(Assigned task 1): Reproduce the passage about Budd's sprinting and football career word for word, starting with "In 1961, Budd" and going on through "relay of 39.1 s.".
(Assigned task 2): Pick up the passage about Budd's sprinting and football career after its final sentence and write what comes next.

(Passage to read):
In 1961, Budd was to equal twice the then world record for 100 y of 9.3 s:

- on 6 May in Villanova;
- on June 11 in Villanova (Note: this time was never ratified.)

This record had stood since 1948 having first been set by Mel Patton and subsequently equaled by 12 other athletes.

Then on June 24, 1961, Budd became the first man to run the 100 y in 9.2 s. He was competing in the AAU Championships at Downing Stadium in New York City.

On July 15, 1961, in a dual USA-USSR meet, Budd was a member of team that set a new world record for the 4 × 100 m relay of 39.1 s.

The next year, 1962, he equaled the world record for 200 m/220 y on a straight track of 20.0 s. It is claimed that Budd, feeling a twinge in a muscle, was easing-up the last 70 m.

=== Rankings ===

Budd was ranked among the best in the US and the world in both the 100 and 200 m sprint events during the period 1960–62, according to the votes of the experts of Track and Field News.

100 meters
| Year | World rank | US rank |
|---|---|---|
| 1960 | 9th | 4th |
| 1961 | 1st | 1st |
| 1962 | 4th | 2nd |

200 meters
| Year | World rank | US rank |
|---|---|---|
| 1960 | – | – |
| 1961 | 5th | 1st |
| 1962 | 7th | 2nd |

=== USA Championships ===
Budd achieved notable success at the AAU championships, the USA national championships.

USA Championships
| Year | 100y | 220y |
|---|---|---|
| 1960 | 4th | – |
| 1961 | 1st | 3rd |

== American football career ==

Budd was drafted by the Philadelphia Eagles in the seventh round of the 1962 NFL draft and played for the Eagles in 1962 as a wide receiver. He played for the Washington Redskins in 1963 before switching to the Canadian Football League, where he played for the Calgary Stampeders in 1965 and 1966.

(Recorded information):

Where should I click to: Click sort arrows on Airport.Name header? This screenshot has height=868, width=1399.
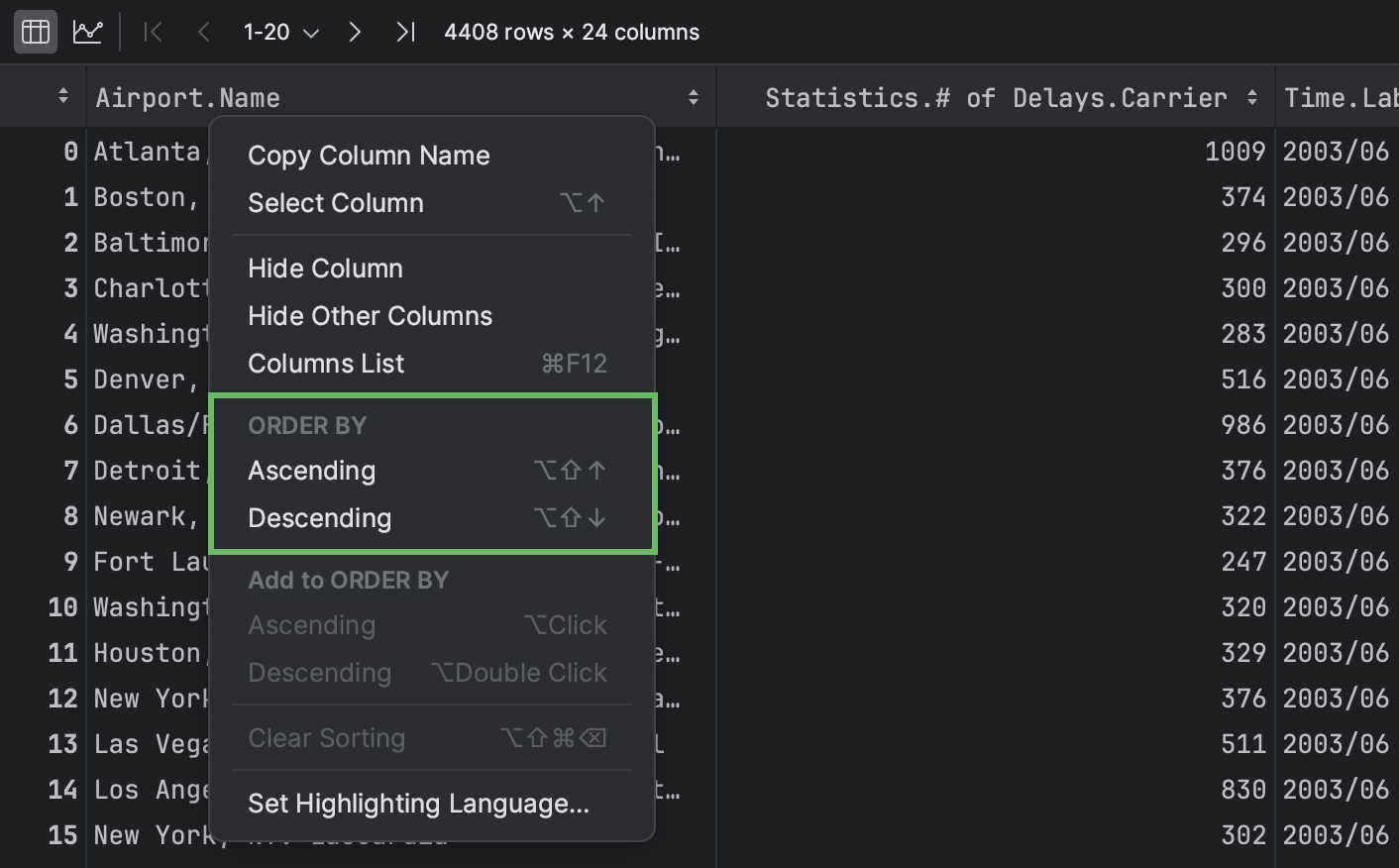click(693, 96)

...

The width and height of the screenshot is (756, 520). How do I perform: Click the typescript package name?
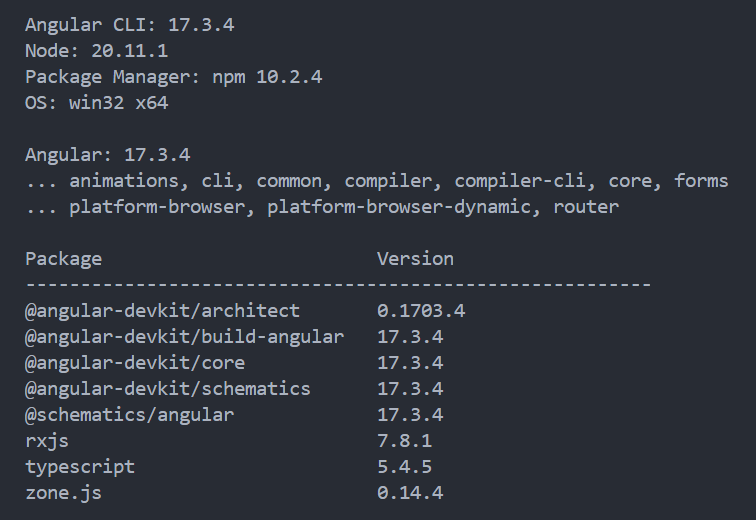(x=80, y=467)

--

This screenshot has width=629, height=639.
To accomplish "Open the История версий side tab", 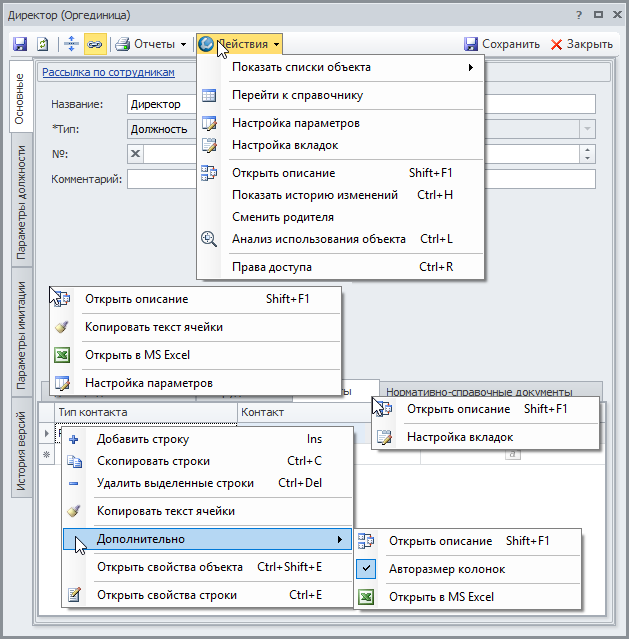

(Exercise answer 1):
In 1961, Budd was to equal twice the then world record for 100 y of 9.3 s:

- on 6 May in Villanova;
- on June 11 in Villanova (Note: this time was never ratified.)

This record had stood since 1948 having first been set by Mel Patton and subsequently equaled by 12 other athletes.

Then on June 24, 1961, Budd became the first man to run the 100 y in 9.2 s. He was competing in the AAU Championships at Downing Stadium in New York City.

On July 15, 1961, in a dual USA-USSR meet, Budd was a member of team that set a new world record for the 4 × 100 m relay of 39.1 s.

(Exercise answer 2):
Budd had both sporting and financial reasons for giving up the chance of further glory on the track for the possibility of glory and wealth on the football field; as his wife, Barbera, has stated, "...you've got to remember that Frank loved football, too,....He didn't think it was a mistake at all. There was no money available then in track. He'd been a terrific player at Asbury Park, and he thought, with all his speed (despite no college football experience), he'd have a long career in the NFL.".

== Honors ==
In 1995, Budd was one of the seven former Villanova athletes chosen to be a member of the first induction class of the Villanova Wall of Fame.

== Later life ==

Budd has been reported to have worked in later life for the New Jersey Department of Corrections and retired in 2002.

A resident of Mount Laurel, New Jersey, Budd died on April 29, 2014, in the Marlton section of Evesham Township, New Jersey. He was 74.